*Stored data*
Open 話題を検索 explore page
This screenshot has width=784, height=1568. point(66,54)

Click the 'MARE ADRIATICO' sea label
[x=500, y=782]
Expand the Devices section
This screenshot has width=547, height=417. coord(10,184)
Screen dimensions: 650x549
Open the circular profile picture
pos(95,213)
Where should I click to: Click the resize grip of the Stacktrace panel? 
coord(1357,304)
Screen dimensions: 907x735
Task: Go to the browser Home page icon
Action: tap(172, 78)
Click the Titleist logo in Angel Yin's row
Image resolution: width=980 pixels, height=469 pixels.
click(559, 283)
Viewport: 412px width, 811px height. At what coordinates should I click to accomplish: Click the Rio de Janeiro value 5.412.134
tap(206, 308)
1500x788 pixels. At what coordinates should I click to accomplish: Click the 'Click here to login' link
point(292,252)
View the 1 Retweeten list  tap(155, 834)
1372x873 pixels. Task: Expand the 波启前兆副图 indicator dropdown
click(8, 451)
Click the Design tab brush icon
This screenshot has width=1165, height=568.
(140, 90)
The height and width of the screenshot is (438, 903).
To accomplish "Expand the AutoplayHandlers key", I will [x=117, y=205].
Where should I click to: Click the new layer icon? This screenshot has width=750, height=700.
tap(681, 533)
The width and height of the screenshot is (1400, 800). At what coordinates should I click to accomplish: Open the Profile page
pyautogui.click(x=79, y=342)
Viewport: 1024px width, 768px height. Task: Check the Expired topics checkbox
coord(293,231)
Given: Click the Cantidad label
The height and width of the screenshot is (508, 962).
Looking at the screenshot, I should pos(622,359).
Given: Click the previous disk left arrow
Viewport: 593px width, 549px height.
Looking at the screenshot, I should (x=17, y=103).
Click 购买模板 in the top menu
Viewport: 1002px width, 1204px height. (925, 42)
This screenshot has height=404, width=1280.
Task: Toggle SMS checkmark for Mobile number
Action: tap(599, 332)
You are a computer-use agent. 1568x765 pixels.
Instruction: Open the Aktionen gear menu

*What is required*
All lines from the top of the data through the line containing "The height and width of the screenshot is (438, 903)." need to be retyped exactly, and nothing more.

*Your response*
Open 話題を検索 explore page
This screenshot has width=784, height=1568. point(66,54)

Click the 'MARE ADRIATICO' sea label
[x=500, y=782]
Expand the Devices section
This screenshot has width=547, height=417. coord(10,184)
Screen dimensions: 650x549
Open the circular profile picture
pos(95,213)
Where should I click to: Click the resize grip of the Stacktrace panel? 
coord(1357,304)
Screen dimensions: 907x735
Task: Go to the browser Home page icon
Action: tap(172, 78)
Click the Titleist logo in Angel Yin's row
Image resolution: width=980 pixels, height=469 pixels.
click(559, 283)
Viewport: 412px width, 811px height. At what coordinates should I click to accomplish: Click the Rio de Janeiro value 5.412.134
tap(206, 308)
1500x788 pixels. At what coordinates should I click to accomplish: Click the 'Click here to login' link
point(292,252)
View the 1 Retweeten list  tap(155, 834)
1372x873 pixels. Task: Expand the 波启前兆副图 indicator dropdown
click(8, 451)
Click the Design tab brush icon
This screenshot has width=1165, height=568.
(140, 90)
The height and width of the screenshot is (438, 903).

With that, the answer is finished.